Gauizhou is one of China’s poorest provinces and has a population of approximately 3.45 million people, most of whom live below the poverty line. The World Bank describes three levels of poverty, ‘extreme poverty’; a household defined by income of less than a $1 a day. Next we have the ‘moderate poverty’; a household that is living on $1 to $2 a day. Lastly we have ‘relative poverty’; this is a household defined by earnings below a specific level of the average national earnings.
Most factories in this province disobey child labor laws. Children are employed to work for minimum wages. Those working in garment and textile factories often work for more than 14 hours a day the whole week and sleep by their machines. Boys in Qing Cheng Shan or the Green Mountain City are paid a wage of 18 cents to carry a 55 pound bag of coal up the mountain. Even in the main cities, school teachers who earn a salary of approximately $50 per month; good salary in China, may have to save up for two years to buy just a bicycle. Families are separated in opposite corners of the country so as to work in different areas to cater for their family’s needs. They only have three weeks in a year to be together. Poor families live in bamboo framed houses or houses made out of a combination of straw-and-mud. These houses are located in parts of Sichuan, Yunnan and Hunan provinces. Progress to them means, moving from a mud house to a concrete house. This made me appreciate the living conditions back at home, where water and electricity are a necessity. Here in the rural areas electricity is only found in towns and the factories that offer jobs. Water is found in bore holes dug years back, and it is the duty of children to fetch it and carry the filled containers back home. The children have to walk quite a distance because the bore holes are located far away from their houses.

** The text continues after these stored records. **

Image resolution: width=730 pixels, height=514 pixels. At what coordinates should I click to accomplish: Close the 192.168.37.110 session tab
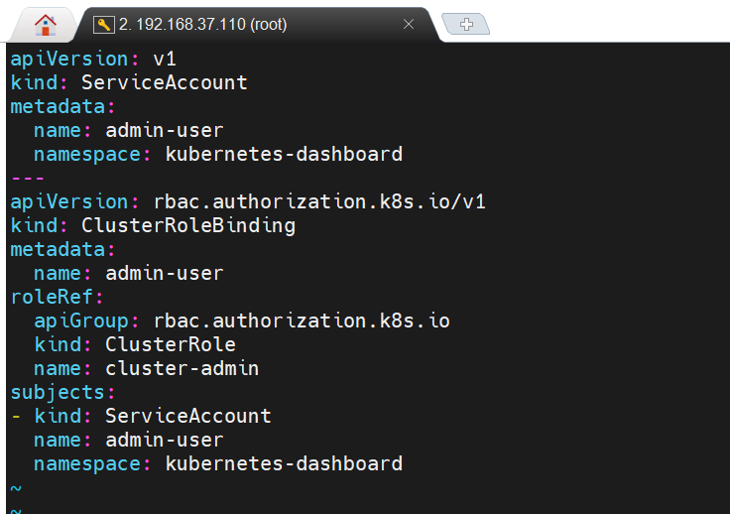pyautogui.click(x=409, y=24)
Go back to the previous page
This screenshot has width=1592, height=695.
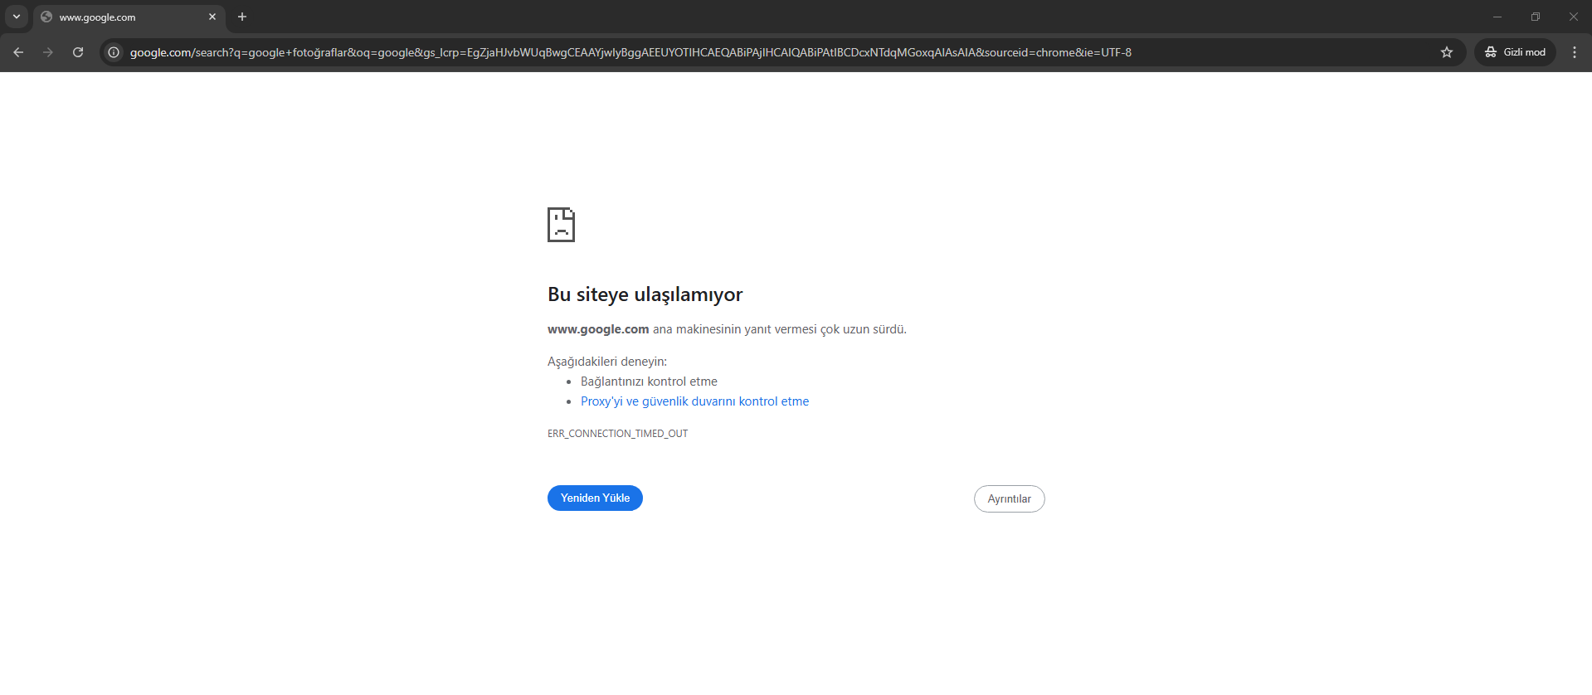pyautogui.click(x=18, y=52)
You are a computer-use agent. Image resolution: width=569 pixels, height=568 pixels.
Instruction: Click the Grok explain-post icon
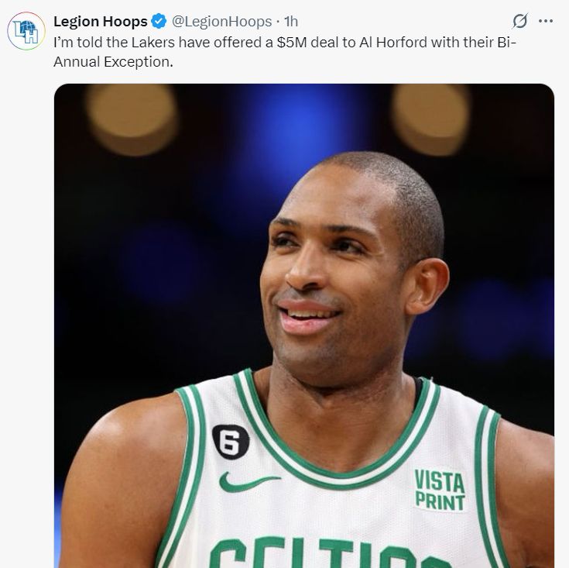[519, 21]
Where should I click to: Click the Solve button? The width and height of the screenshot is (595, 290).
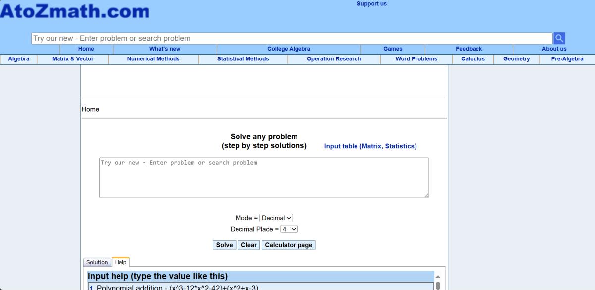point(224,244)
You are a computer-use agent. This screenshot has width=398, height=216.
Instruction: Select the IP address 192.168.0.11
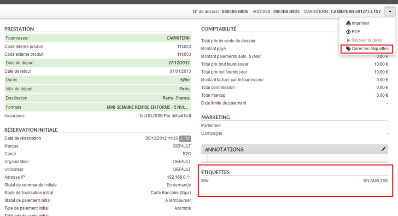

After a long week, we were back to our normal lives, but what I saw there made me want to open my own orphanage to help the less fortunate. I approached my grandfather who runs an orphanage to volunteer. My grandfather; Mr. Saleh Kamei runs the Fair Heaven Children’s (FHC) home. It is located in 3139 N Fair Heaven Loop, Strafford MO 75757-8919. It is a residential care facility for kids in the state of Missouri. He started it back in the year 1997 after a trip to Africa which also changed his perspective about life. He initially wanted to go back to Africa to start it there but back home there was also a necessity for this kind of care.
It is now three years since my experience in China and my voluntarism at my grandfather’s orphanage. During the school holidays, my services are needed more. Every morning we serve the children with breakfast; a privilege their families never used to afford, then I offer my tutoring services. What I have learned from this experience influenced me to become more humbled to have been born into my family. I am grateful for my parents for giving me what I need without even asking for it. Just a smile on these children’s faces brightens my day and am grateful to God that my grandfather found it in his heart to help these beautiful children.